A very young Zolene - be kind.


----------



## dghr272 (Jun 14, 2012)

What’s not to like ?
Absolutely brill.

Terry


----------



## Gretchibald (Jul 22, 2011)

dghr 272 , wondering if you were in this show as most of the Living History people dressed up in army uniforms etc were all from your neck of the woods, Carrickfergus.


----------



## dghr272 (Jun 14, 2012)

Afraid not, they are a great local re-enactment group that bring history to life.

http://kragfergus-lhg.co.uk/

Terry


----------



## nicholsong (May 26, 2009)

Zolene is good but the sound system did not do her justice on that occasion. Your systems are better.


----------



## barryd (May 9, 2008)

Fantastic performance. Its a live performance in a theatre some time ago Geoff recorded presumably on a camcorder of some description, not something done these days and recorded digitally. 

Recording quality Audio even now in a live theatre is hard without proper gear.

How old was she there Alan?


----------



## Gretchibald (Jul 22, 2011)

Yes , you are correct Barry, Jayne recorded this sitting at the back of the theatre with a Sony Handycam.

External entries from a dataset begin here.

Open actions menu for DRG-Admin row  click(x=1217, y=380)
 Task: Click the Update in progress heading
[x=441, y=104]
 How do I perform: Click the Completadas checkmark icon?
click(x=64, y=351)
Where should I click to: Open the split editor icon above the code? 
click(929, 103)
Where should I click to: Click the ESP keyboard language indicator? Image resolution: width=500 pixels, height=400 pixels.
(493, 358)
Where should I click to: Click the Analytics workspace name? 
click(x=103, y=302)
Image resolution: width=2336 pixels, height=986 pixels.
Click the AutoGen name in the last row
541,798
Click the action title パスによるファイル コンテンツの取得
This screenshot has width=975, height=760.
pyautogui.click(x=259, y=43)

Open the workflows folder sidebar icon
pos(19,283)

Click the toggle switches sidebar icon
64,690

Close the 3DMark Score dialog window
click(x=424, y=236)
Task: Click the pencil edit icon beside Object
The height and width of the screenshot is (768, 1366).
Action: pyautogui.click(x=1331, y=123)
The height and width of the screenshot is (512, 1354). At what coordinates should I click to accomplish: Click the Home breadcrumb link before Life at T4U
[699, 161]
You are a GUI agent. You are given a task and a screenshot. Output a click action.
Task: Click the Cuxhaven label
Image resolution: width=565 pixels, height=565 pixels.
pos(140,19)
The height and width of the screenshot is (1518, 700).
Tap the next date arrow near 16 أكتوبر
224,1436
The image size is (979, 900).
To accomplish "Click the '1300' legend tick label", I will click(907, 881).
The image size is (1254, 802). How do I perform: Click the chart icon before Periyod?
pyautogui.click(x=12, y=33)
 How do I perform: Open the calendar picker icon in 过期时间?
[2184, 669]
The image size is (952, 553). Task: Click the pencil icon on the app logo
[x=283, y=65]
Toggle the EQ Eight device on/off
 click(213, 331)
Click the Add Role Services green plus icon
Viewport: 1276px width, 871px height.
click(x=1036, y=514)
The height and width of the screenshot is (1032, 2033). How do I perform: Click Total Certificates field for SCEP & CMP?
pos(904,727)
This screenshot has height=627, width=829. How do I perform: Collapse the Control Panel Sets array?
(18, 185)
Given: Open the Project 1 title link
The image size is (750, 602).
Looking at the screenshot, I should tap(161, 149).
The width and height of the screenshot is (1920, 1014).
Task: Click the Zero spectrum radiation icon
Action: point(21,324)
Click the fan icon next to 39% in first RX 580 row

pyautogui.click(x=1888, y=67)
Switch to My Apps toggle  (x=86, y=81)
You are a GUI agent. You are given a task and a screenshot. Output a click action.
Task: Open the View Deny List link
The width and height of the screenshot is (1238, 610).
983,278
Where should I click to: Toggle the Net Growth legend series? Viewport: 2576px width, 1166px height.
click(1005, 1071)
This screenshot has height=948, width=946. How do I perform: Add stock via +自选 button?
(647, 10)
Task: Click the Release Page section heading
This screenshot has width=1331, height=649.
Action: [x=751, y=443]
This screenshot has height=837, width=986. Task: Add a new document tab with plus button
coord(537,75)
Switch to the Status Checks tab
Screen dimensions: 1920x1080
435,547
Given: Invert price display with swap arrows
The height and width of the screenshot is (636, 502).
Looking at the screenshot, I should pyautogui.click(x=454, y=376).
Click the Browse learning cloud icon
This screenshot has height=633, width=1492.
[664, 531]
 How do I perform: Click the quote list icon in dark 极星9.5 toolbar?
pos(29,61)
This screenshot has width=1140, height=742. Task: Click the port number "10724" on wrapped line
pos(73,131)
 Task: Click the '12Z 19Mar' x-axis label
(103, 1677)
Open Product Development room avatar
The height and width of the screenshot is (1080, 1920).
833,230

You are also correct Geoff . Zolene is not singing through the theatre system , it was broken , so it's a backing track through my laptop into a 600watt .p.a. and out to two Bose 802 speakers hid behind the curtain , where Ziqh is stood trying his best to set volumes for all in the theatre to hear plus Zolene's voice had not quite matured yet. The first half was a bits of war reenactment and some poetry reading and then Zolene wound it off with that song . The second half was all us and the songs from the war years , I thought it was pretty good overall. There was a BBC camera crew in the audience wish I could get their footage.


----------



## patp (Apr 30, 2007)

A beautiful voice and stage presence too!


----------



## Gretchibald (Jul 22, 2011)

barryd
How old was she there Alan?[/QUOTE said:


> Sorry forgot to say , this was filmed in 2009 so Zolene was 15. She was so nervous , never having done anything like this before other than school plays . It's only a small theatre in our home town, only holds about 250 , but it was packed out and the BBC were filming because it was a War memorial thing. You can hear it in her voice, that was her first song of the evening, but she got into it after that and the rest of the songs were better.


----------



## barryd (May 9, 2008)

The nerves dont come across in the video to me. Yes she looks frightened at the start but I assumed that was part of the act before the singing began. At 15, its an amazing thing to have got up and done on your own.


----------



## jiwawa (Jun 22, 2007)

I'm a bit late to the party but that's a lovely memory to have!


----------